-- TEXT follows --

Bill would toughen Mississippi abortion law By EMILY WAGSTER PETTUS, Associated Press Knoxville (TN) News-Sentinel March 2, 2006

Republican Gov. Haley Barbour said Wednesday that he would likely sign a bill to ban most abortions in Mississippi if it's approved by lawmakers. The state already has some of the strictest abortion laws in the nation. The bill that passed the House Public Health Committee on Tuesday would allow abortion only to save the pregnant woman's life. It would make no exception in cases of rape or incest. South Dakota lawmakers passed a similar bill last week that was intended to provoke a court showdown over the legality of abortion.

Responding to questions about whether he'd sign a bill with no exceptions for rape or incest, Barbour said: "It hasn't gotten to my desk yet. When one gets there, we'll find out, and I suspect I'll sign it. But I would certainly rather it come to my desk with an exception for rape and incest. I think that's consistent with the opinion of the vast majority of Mississippians and Americans."

The bill goes to the full House, which could vote next week, and then to the Senate. The Mississippi lawmaker who introduced the near-ban, Democrat Steve Holland, said he acted because he was tired of piecemeal attempts to add new abortion restrictions year after year....

The bill that in fact passed wasn't quite this draconian; it allows abortion in the cases of rape and incest. Which, I suspect, means that it stands a far greater chance of surviving a court challenge than does South Dakota's law.


The States: Mississippi Churning
Newsweek
March 20, 2006 issue

When "Jane" discovered a few weeks ago that she was pregnant, she nearly collapsed. She already has four kids, ages 6 to 18, to raise on her own, while working full-time as a housekeeper. "I'm struggling trying to take care of them," said the 33-year-old Vicksburg, Miss., native, who gave a fictitious name to protect her privacy. "I'm not financially able" to handle a fifth child. So she turned to what had always been, for her, an unthinkable and morally repugnant option: abortion. On her way in to the Jackson Women's Health Organization in Mississippi last week, anti-abortion protesters descended on her, imploring her not to "murder" her unborn baby. "It isn't that we're selfish, heartless people," she said once inside, her eyes brimming with tears. "When you have that baby, those people aren't going to be around to pay for Pampers or day care."

-- TEXT concluded --

**PARTS OF THE EXERCISE:**
A - How would you translate this sentence from the Mississippi abortion text into Spanish: "The state already has some of the strictest abortion laws in the nation."
B - Can you continue the Mississippi abortion text, picking up after its final sentence?

-- THE DATA follows --

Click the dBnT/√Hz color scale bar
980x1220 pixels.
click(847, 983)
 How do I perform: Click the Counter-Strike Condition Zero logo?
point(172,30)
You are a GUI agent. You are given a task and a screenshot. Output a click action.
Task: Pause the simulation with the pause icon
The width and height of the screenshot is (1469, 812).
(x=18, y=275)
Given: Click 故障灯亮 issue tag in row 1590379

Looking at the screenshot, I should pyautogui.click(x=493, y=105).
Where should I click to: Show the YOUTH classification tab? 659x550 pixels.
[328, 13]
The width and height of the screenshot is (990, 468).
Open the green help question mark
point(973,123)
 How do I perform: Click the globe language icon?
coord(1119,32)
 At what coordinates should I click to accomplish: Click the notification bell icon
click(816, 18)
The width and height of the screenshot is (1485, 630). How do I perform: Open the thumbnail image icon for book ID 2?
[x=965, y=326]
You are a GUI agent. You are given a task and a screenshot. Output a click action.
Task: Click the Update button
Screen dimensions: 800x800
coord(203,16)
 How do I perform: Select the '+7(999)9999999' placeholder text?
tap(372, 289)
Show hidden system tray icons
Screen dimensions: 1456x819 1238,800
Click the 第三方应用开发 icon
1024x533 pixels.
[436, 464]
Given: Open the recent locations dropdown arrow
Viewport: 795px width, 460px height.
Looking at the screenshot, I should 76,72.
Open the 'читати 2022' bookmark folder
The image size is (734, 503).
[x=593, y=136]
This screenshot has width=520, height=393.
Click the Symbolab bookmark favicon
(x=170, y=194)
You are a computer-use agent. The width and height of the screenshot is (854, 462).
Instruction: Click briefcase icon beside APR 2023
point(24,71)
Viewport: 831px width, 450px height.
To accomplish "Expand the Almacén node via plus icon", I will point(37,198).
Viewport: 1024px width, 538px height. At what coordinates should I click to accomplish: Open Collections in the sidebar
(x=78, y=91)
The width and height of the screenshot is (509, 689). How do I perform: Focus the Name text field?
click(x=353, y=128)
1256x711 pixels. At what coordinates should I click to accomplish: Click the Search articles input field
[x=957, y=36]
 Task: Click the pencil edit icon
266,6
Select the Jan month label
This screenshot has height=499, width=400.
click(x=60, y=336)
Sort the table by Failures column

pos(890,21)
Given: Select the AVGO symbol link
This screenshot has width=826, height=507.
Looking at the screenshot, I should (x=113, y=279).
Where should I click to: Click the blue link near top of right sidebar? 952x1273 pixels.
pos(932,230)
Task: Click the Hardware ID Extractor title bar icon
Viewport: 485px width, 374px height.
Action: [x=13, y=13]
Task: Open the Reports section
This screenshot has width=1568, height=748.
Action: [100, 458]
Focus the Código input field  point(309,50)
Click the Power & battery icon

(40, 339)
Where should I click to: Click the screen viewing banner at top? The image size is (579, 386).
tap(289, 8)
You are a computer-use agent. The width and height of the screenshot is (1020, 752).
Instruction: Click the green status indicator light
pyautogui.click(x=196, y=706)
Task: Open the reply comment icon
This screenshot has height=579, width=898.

-- THE DATA concluded --

**ANSWERS BY ITEM:**
A - El estado ya tiene algunas de las leyes sobre el aborto más estrictas del país.

B -
Her right to have the procedure, however, appears more imperiled than ever. For years, Mississippi anti-abortion activists have sought to shut down the Jackson clinic, the only remaining facility of its kind in the state. With their legislative allies, they've succeeded in passing some of the most restrictive abortion laws in the country, including a 24-hour waiting period and a requirement that minors obtain the consent of both parents. Now the Mississippi Legislature is considering a bill that would ban all abortions except in cases of rape, incest or a life-threatening condition for the mother. Yet even some of Mississippi's right-to-life forces have started to wonder whether things are moving too fast—mirroring a strategic debate now raging among anti-abortion conservatives nationwide. "At this point, it's a little bit of a runaway train," says Terri Herring, president of Pro-Life Mississippi, who fears that the ban could backfire—and lead to a reaffirmation of Roe v. Wade....


The GOP's Abortion Anxiety
By Howard Fineman and Evan Thomas
Newsweek

March 20, 2006 issue - When South Dakota approved a law sharply restricting abortion last week, many pro-life Republicans around the country sounded a loud hallelujah. But at least one very senior Republican did not seem at all eager to join in the chorus. As Ken Mehlman, the chairman of the Republican National Committee, flew to Memphis to attend the first gathering of potential GOP presidential candidates for 2008, a NEWSWEEK reporter asked him if he had anything to say about the South Dakota law. "No," he said. Did he plan to make a statement on that topic at the Republican gathering in Memphis? "No" was the answer. Would he ever be willing to comment on the topic, other than to say that it's up to the states to make their own choices on abortion? Again, the answer was "no." The look on his face was more expressive. It appeared to ask, "Are you kidding?"

[...] [GOP leaders] may be in the awkward position of getting more than they asked for. The South Dakota law, for instance, would allow abortions only to save the life of the mother, not in cases of rape or incest. That is further than most Americans want to go. By a roughly two-to-one margin, polls show, people want to uphold the basic abortion right enshrined in Roe v. Wade, even if they approve of some restrictions, like parental notification. "I'm pro-life, but you can't wear the thing out," says Clarke Reed, the legendary architect of the GOP in Mississippi. "I'm worried about it." With reason: his own state legislature is moving in a direction similar to South Dakota's. "Republicans are going to be the ones who look like extremists," says former Senate majority leader Tom Daschle of South Dakota, who lost his seat in 2004 after being beaten up on the abortion issue for years. That does not mean, however, that Democrats are rushing to call attention to the Republicans' dilemma. In the upcoming midterm elections, the Democrats don't plan to spend a dime on ads highlighting the abortion issue, according to Rep. Rahm Emanuel, the savvy Chicago pol who heads the Democratic Congressional Campaign Committee. He wouldn't spell out the reasons, but a top party staffer (who declined to be quoted out of deference to his bosses) told NEWSWEEK: "These guys are gun-shy because they're used to getting clobbered on the issue."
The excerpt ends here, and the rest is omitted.